Maroc : les hackeurs de Jabaroot exposent les identités de 70 000 agents de sécurité et du renseignement
· Par Brice Matter · 3 min de lecture

Le groupe de hackeurs Jabaroot a mis en ligne sur Telegram des fichiers présentés comme les identités de 70 000 agents des services de sécurité et de renseignement marocains. Selon Le Monde, cette fuite d’une ampleur inédite serait l’œuvre de cinq anciens agents du contre-espionnage marocain exilés en Europe.
C’est peut-être la fuite la plus sensible jamais subie par l’appareil sécuritaire marocain. Lundi 24 août, le groupe de hackeurs Jabaroot a publié sur Telegram plusieurs fichiers présentés comme contenant les identités d’environ 70 000 agents de la Direction générale de la surveillance du territoire (DGST, le contre-espionnage marocain) et de la Direction générale de la sûreté nationale (DGSN, la police nationale), révèle Le Monde dans une enquête signée Alexandre Aublanc, Frédéric Bobin et Damien Leloup.
La fuite a été diffusée sous la bannière #OP_CEUTA, une « opération » par laquelle le groupe relie ses actions à la situation de l’enclave espagnole et à ses critiques de l’appareil sécuritaire du royaume.
Ce que contiennent les fichiers
D’après la presse ayant consulté les documents, les fichiers comportent des noms, dates de naissance et numéros de carte nationale d’identité, ainsi que des informations administratives — certains enregistrements incluraient des grades, voire des coordonnées bancaires. D’anciens membres des services marocains ayant examiné une partie des documents en jugent au moins une fraction authentique, même si aucune validation technique indépendante n’a pu être menée à ce stade.

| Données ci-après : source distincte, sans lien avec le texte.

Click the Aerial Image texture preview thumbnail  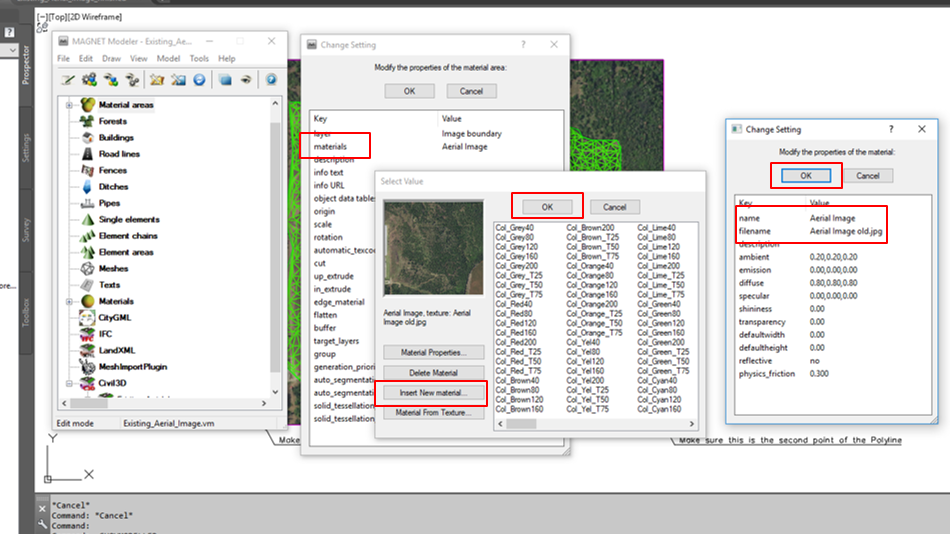[433, 248]
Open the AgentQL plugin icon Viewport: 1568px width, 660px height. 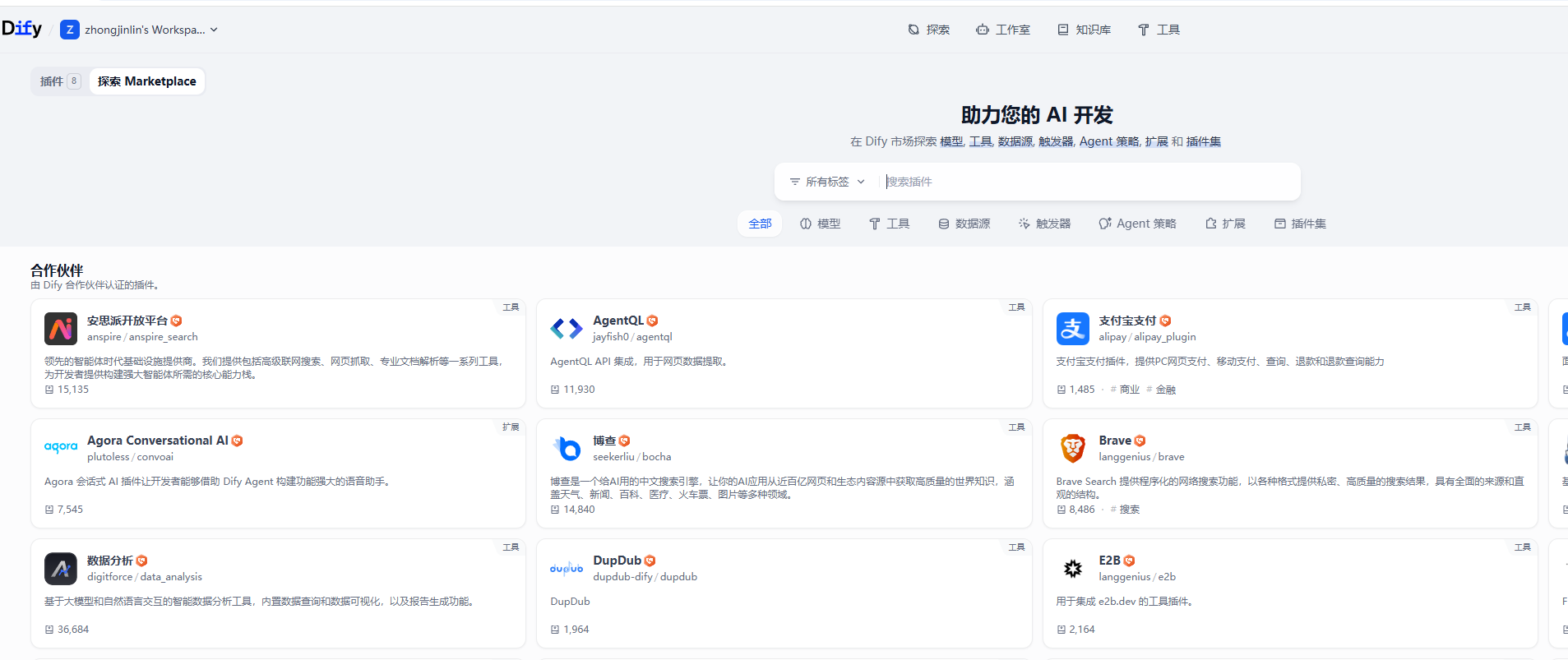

Prudence toutefois sur le chiffre : parler de « 70 000 espions », comme l’ont fait certains médias, est trompeur. La DGSN est une vaste administration policière, et tous les noms listés ne correspondent pas, loin s’en faut, à des agents de renseignement. Il n’en reste pas moins que l’exposition de ces identités constitue un risque sérieux pour les personnes concernées et leurs familles.
Cinq anciens agents exilés en Europe, selon Le Monde
C’est l’information la plus marquante de l’enquête du quotidien : selon Le Monde, la fuite serait l’œuvre de cinq anciens agents de la DGST exilés en Europe. Une attribution qui, si elle se confirme, changerait la lecture du dossier : depuis ses premières attaques, Jabaroot — parfois désigné « Jabaroot DZ » — était largement présenté comme un groupe pro-algérien, sur fond de rivalité entre Rabat et Alger. La piste d’une dissidence interne, venue du cœur même du contre-espionnage, serait autrement plus embarrassante pour le royaume.

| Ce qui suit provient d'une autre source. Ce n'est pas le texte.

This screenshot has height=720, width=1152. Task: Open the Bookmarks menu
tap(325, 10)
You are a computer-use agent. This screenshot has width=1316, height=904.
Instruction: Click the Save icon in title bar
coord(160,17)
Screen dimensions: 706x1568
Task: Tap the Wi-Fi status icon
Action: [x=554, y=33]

Dans son message de revendication, le groupe accuse les agents listés d’« espionnage, d’installation d’écoutes et de corruption de responsables politiques et d’hommes d’affaires » en Europe, et menace de nouvelles publications visant l’appareil sécuritaire marocain.
Jabaroot, une série noire pour Rabat
Cette fuite n’est pas un coup d’essai. Depuis le printemps 2025, Jabaroot a multiplié les attaques spectaculaires contre des institutions marocaines : en avril 2025, le piratage de la Caisse nationale de sécurité sociale (CNSS) avait exposé les données de millions de salariés — jusqu’au salaire d’un proche collaborateur du Palais ; en juillet 2025, le groupe avait publié des documents de la conservation foncière révélant le patrimoine immobilier de responsables de la coalition au pouvoir.
Le passage aux fichiers du renseignement marque toutefois un changement d’échelle : on ne parle plus de données sociales ou patrimoniales, mais de l’anonymat d’agents de sécurité, dont certains opèrent à l’étranger. De quoi fragiliser aussi les partenariats sécuritaires que le Maroc a tissés en Afrique et en Europe, notamment avec l’Espagne, en pleine séquence de tensions autour de Ceuta.
Quand les surveillants deviennent les surveillés
L’épisode illustre une réalité désormais familière : aucune organisation n’est à l’abri d’une fuite massive, pas même celles dont la confidentialité est le métier. Les services marocains, régulièrement cités dans les enquêtes sur le logiciel espion Pegasus — ce que Rabat a toujours démenti —, se retrouvent cette fois de l’autre côté du miroir : victimes d’une exposition de données à grande échelle, orchestrée depuis un simple canal Telegram.
Reste la question centrale, que l’enquête du Monde ne fait qu’ouvrir : si la piste des cinq anciens agents exilés se confirme, la plus grande menace pour les appareils de surveillance ne viendrait ni des puissances rivales ni des hacktivistes — mais de leurs propres rangs.